- **Records provided**:
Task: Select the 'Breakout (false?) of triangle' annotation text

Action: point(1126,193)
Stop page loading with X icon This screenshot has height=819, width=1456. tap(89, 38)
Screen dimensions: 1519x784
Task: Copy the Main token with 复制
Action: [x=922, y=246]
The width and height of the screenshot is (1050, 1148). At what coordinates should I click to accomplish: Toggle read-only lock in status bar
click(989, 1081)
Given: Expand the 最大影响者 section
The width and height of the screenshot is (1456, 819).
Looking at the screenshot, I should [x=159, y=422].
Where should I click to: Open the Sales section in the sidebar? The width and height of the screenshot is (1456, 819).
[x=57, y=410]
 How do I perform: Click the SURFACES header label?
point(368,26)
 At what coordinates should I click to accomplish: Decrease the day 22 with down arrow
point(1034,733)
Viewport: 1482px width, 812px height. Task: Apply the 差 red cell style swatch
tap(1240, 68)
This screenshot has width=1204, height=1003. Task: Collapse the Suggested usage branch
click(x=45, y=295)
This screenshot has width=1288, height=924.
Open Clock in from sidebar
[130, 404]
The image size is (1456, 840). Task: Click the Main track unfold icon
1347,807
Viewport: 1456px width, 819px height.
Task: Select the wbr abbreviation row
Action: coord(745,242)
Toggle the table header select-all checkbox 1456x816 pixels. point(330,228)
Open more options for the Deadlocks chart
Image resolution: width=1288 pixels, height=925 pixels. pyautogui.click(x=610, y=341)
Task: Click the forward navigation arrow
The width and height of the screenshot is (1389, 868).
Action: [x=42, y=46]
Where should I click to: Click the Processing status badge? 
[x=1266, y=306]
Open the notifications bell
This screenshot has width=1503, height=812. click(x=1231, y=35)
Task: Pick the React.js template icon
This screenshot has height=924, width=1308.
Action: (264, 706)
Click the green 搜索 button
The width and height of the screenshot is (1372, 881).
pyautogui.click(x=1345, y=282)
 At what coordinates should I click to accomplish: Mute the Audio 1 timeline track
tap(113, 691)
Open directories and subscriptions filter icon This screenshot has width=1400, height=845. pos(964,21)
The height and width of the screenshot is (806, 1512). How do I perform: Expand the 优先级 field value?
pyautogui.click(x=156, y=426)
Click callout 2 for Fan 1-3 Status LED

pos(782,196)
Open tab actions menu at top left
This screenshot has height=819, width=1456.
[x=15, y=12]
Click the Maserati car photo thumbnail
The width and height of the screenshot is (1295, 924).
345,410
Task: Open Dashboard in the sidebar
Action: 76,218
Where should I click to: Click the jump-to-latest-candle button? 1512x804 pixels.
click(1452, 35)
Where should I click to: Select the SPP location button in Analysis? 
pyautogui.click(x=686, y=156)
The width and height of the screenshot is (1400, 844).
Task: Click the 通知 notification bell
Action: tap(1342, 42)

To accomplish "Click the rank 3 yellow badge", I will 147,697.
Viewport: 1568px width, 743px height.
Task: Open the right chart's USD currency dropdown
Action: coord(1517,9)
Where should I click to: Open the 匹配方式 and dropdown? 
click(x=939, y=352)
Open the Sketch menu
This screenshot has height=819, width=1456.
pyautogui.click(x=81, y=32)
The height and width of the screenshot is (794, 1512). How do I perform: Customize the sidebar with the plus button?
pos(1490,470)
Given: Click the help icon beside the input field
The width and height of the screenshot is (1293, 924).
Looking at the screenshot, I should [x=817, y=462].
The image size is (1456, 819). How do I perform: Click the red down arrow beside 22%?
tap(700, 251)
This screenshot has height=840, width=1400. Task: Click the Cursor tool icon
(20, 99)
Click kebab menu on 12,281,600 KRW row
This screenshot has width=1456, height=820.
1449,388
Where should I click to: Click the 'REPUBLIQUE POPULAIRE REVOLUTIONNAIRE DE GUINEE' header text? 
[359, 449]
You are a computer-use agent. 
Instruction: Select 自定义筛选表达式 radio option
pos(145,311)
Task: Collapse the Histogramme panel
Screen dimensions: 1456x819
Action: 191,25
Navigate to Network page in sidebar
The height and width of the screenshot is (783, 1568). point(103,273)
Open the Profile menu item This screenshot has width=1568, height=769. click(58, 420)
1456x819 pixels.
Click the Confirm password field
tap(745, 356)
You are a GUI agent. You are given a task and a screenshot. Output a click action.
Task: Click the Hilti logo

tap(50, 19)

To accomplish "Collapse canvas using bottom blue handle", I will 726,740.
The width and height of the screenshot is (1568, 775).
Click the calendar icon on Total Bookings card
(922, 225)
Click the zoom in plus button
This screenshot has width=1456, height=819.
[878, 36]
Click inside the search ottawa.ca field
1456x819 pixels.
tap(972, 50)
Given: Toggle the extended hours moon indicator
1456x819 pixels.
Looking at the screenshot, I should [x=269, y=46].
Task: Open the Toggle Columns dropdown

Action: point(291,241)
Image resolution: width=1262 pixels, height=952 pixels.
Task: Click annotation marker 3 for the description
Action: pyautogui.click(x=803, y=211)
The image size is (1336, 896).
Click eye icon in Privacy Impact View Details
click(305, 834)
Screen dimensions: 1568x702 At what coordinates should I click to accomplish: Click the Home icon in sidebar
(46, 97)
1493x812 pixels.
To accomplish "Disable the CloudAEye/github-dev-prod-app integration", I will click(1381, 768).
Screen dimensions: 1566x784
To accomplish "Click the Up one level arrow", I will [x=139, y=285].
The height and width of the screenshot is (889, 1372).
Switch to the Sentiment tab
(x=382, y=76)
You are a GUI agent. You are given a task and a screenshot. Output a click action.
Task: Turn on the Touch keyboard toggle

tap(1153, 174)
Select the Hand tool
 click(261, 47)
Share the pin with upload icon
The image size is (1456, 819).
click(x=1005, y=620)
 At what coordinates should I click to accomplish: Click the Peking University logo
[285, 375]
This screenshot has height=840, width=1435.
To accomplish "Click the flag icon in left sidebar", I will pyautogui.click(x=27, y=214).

- **Work to complete**: Reprint the whole listing above exactly.

- **Response area**:
Task: Select the 'Breakout (false?) of triangle' annotation text

Action: point(1126,193)
Stop page loading with X icon This screenshot has height=819, width=1456. tap(89, 38)
Screen dimensions: 1519x784
Task: Copy the Main token with 复制
Action: [x=922, y=246]
The width and height of the screenshot is (1050, 1148). At what coordinates should I click to accomplish: Toggle read-only lock in status bar
click(989, 1081)
Given: Expand the 最大影响者 section
The width and height of the screenshot is (1456, 819).
Looking at the screenshot, I should [x=159, y=422].
Where should I click to: Open the Sales section in the sidebar? The width and height of the screenshot is (1456, 819).
[x=57, y=410]
 How do I perform: Click the SURFACES header label?
point(368,26)
 At what coordinates should I click to accomplish: Decrease the day 22 with down arrow
point(1034,733)
Viewport: 1482px width, 812px height. Task: Apply the 差 red cell style swatch
tap(1240, 68)
This screenshot has width=1204, height=1003. Task: Collapse the Suggested usage branch
click(x=45, y=295)
This screenshot has width=1288, height=924.
Open Clock in from sidebar
[130, 404]
The image size is (1456, 840). Task: Click the Main track unfold icon
1347,807
Viewport: 1456px width, 819px height.
Task: Select the wbr abbreviation row
Action: coord(745,242)
Toggle the table header select-all checkbox 1456x816 pixels. point(330,228)
Open more options for the Deadlocks chart
Image resolution: width=1288 pixels, height=925 pixels. pyautogui.click(x=610, y=341)
Task: Click the forward navigation arrow
The width and height of the screenshot is (1389, 868).
Action: [x=42, y=46]
Where should I click to: Click the Processing status badge? 
[x=1266, y=306]
Open the notifications bell
This screenshot has width=1503, height=812. click(x=1231, y=35)
Task: Pick the React.js template icon
This screenshot has height=924, width=1308.
Action: (264, 706)
Click the green 搜索 button
The width and height of the screenshot is (1372, 881).
pyautogui.click(x=1345, y=282)
 At what coordinates should I click to accomplish: Mute the Audio 1 timeline track
tap(113, 691)
Open directories and subscriptions filter icon This screenshot has width=1400, height=845. pos(964,21)
The height and width of the screenshot is (806, 1512). How do I perform: Expand the 优先级 field value?
pyautogui.click(x=156, y=426)
Click callout 2 for Fan 1-3 Status LED

pos(782,196)
Open tab actions menu at top left
This screenshot has height=819, width=1456.
[x=15, y=12]
Click the Maserati car photo thumbnail
The width and height of the screenshot is (1295, 924).
345,410
Task: Open Dashboard in the sidebar
Action: 76,218
Where should I click to: Click the jump-to-latest-candle button? 1512x804 pixels.
click(1452, 35)
Where should I click to: Select the SPP location button in Analysis? 
pyautogui.click(x=686, y=156)
The width and height of the screenshot is (1400, 844).
Task: Click the 通知 notification bell
Action: tap(1342, 42)

To accomplish "Click the rank 3 yellow badge", I will 147,697.
Viewport: 1568px width, 743px height.
Task: Open the right chart's USD currency dropdown
Action: coord(1517,9)
Where should I click to: Open the 匹配方式 and dropdown? 
click(x=939, y=352)
Open the Sketch menu
This screenshot has height=819, width=1456.
pyautogui.click(x=81, y=32)
The height and width of the screenshot is (794, 1512). How do I perform: Customize the sidebar with the plus button?
pos(1490,470)
Given: Click the help icon beside the input field
The width and height of the screenshot is (1293, 924).
Looking at the screenshot, I should [x=817, y=462].
The image size is (1456, 819). How do I perform: Click the red down arrow beside 22%?
tap(700, 251)
This screenshot has height=840, width=1400. Task: Click the Cursor tool icon
(20, 99)
Click kebab menu on 12,281,600 KRW row
This screenshot has width=1456, height=820.
1449,388
Where should I click to: Click the 'REPUBLIQUE POPULAIRE REVOLUTIONNAIRE DE GUINEE' header text? 
[359, 449]
You are a computer-use agent. 
Instruction: Select 自定义筛选表达式 radio option
pos(145,311)
Task: Collapse the Histogramme panel
Screen dimensions: 1456x819
Action: 191,25
Navigate to Network page in sidebar
The height and width of the screenshot is (783, 1568). point(103,273)
Open the Profile menu item This screenshot has width=1568, height=769. click(58, 420)
1456x819 pixels.
Click the Confirm password field
tap(745, 356)
You are a GUI agent. You are given a task and a screenshot. Output a click action.
Task: Click the Hilti logo

tap(50, 19)

To accomplish "Collapse canvas using bottom blue handle", I will 726,740.
The width and height of the screenshot is (1568, 775).
Click the calendar icon on Total Bookings card
(922, 225)
Click the zoom in plus button
This screenshot has width=1456, height=819.
[878, 36]
Click inside the search ottawa.ca field
1456x819 pixels.
tap(972, 50)
Given: Toggle the extended hours moon indicator
1456x819 pixels.
Looking at the screenshot, I should [x=269, y=46].
Task: Open the Toggle Columns dropdown

Action: point(291,241)
Image resolution: width=1262 pixels, height=952 pixels.
Task: Click annotation marker 3 for the description
Action: pyautogui.click(x=803, y=211)
The image size is (1336, 896).
Click eye icon in Privacy Impact View Details
click(305, 834)
Screen dimensions: 1568x702 At what coordinates should I click to accomplish: Click the Home icon in sidebar
(46, 97)
1493x812 pixels.
To accomplish "Disable the CloudAEye/github-dev-prod-app integration", I will click(1381, 768).
Screen dimensions: 1566x784
To accomplish "Click the Up one level arrow", I will [x=139, y=285].
The height and width of the screenshot is (889, 1372).
Switch to the Sentiment tab
(x=382, y=76)
You are a GUI agent. You are given a task and a screenshot. Output a click action.
Task: Turn on the Touch keyboard toggle

tap(1153, 174)
Select the Hand tool
 click(261, 47)
Share the pin with upload icon
The image size is (1456, 819).
click(x=1005, y=620)
 At what coordinates should I click to accomplish: Click the Peking University logo
[285, 375]
This screenshot has height=840, width=1435.
To accomplish "Click the flag icon in left sidebar", I will pyautogui.click(x=27, y=214).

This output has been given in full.